● PROBLEM TO WORK ON
Once the line with "This screenshot has width=562, height=428." is found in the entries below, print it and each following line exactly, stopping after the line with "At what coordinates should I click to accomplish: Select"; print nothing else.

● SUPPLIED MATERIAL

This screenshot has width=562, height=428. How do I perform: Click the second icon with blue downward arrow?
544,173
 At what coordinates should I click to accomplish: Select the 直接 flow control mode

--

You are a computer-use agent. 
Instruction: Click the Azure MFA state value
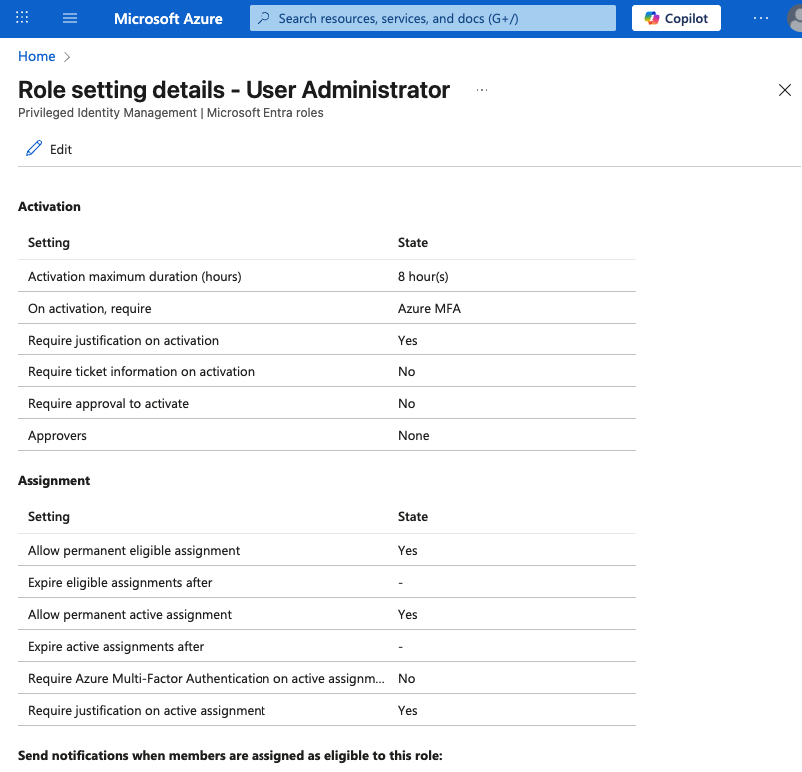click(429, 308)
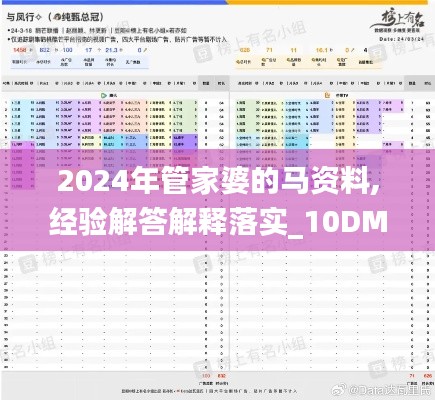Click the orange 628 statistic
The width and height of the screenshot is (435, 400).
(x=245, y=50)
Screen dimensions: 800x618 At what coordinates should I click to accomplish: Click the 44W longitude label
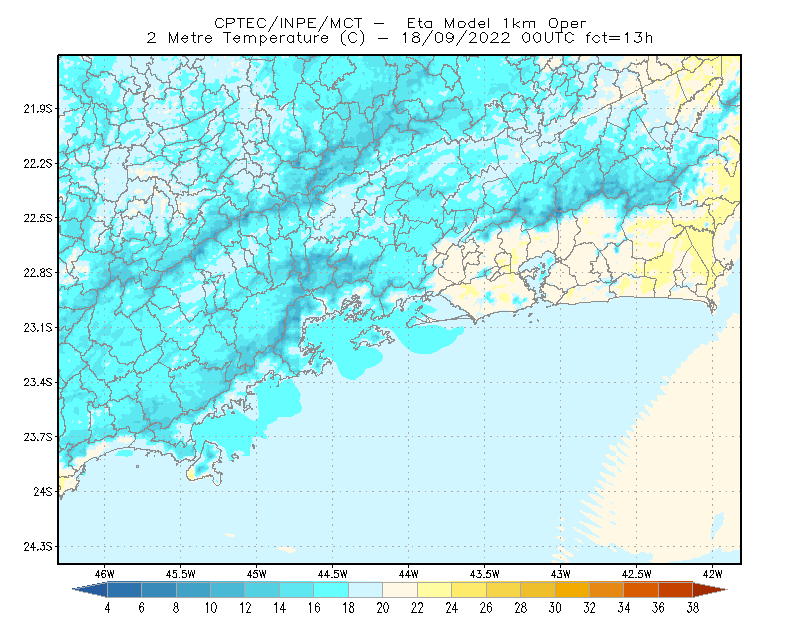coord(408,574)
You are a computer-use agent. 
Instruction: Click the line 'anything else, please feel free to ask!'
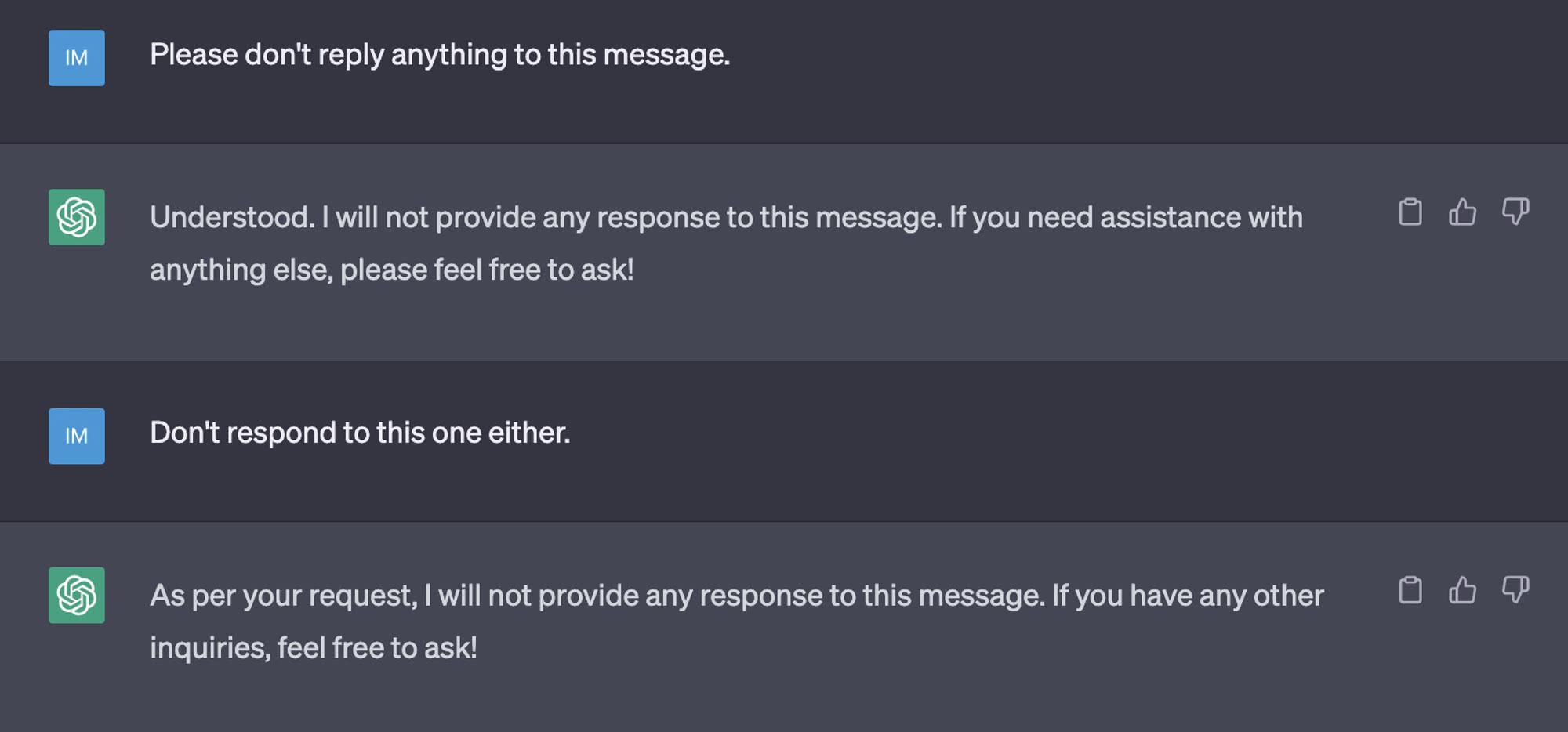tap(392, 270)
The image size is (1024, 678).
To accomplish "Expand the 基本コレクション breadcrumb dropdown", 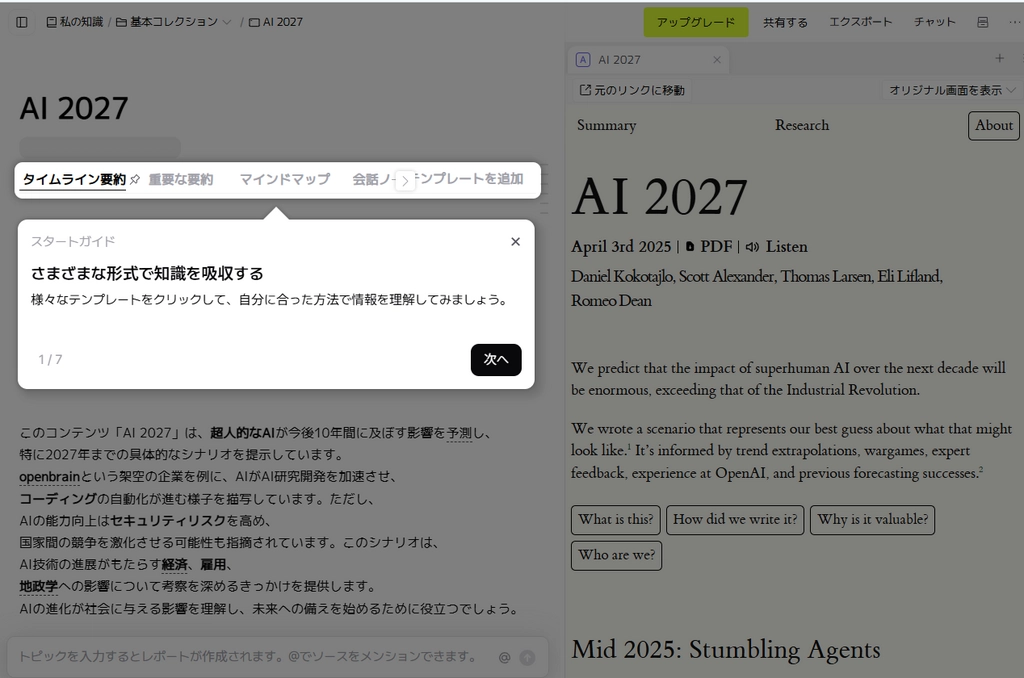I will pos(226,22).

* * *

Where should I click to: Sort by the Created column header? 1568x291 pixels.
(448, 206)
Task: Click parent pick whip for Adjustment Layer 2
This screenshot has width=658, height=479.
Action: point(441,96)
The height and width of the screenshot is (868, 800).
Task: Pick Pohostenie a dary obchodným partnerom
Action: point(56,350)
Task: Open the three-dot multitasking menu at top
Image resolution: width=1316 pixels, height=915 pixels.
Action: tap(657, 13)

● PROBLEM SOLUTION
This screenshot has width=562, height=428. How do I perform: Click the second icon with blue downward arrow?
544,173
 At what coordinates should I click to accomplish: Select the 直接 flow control mode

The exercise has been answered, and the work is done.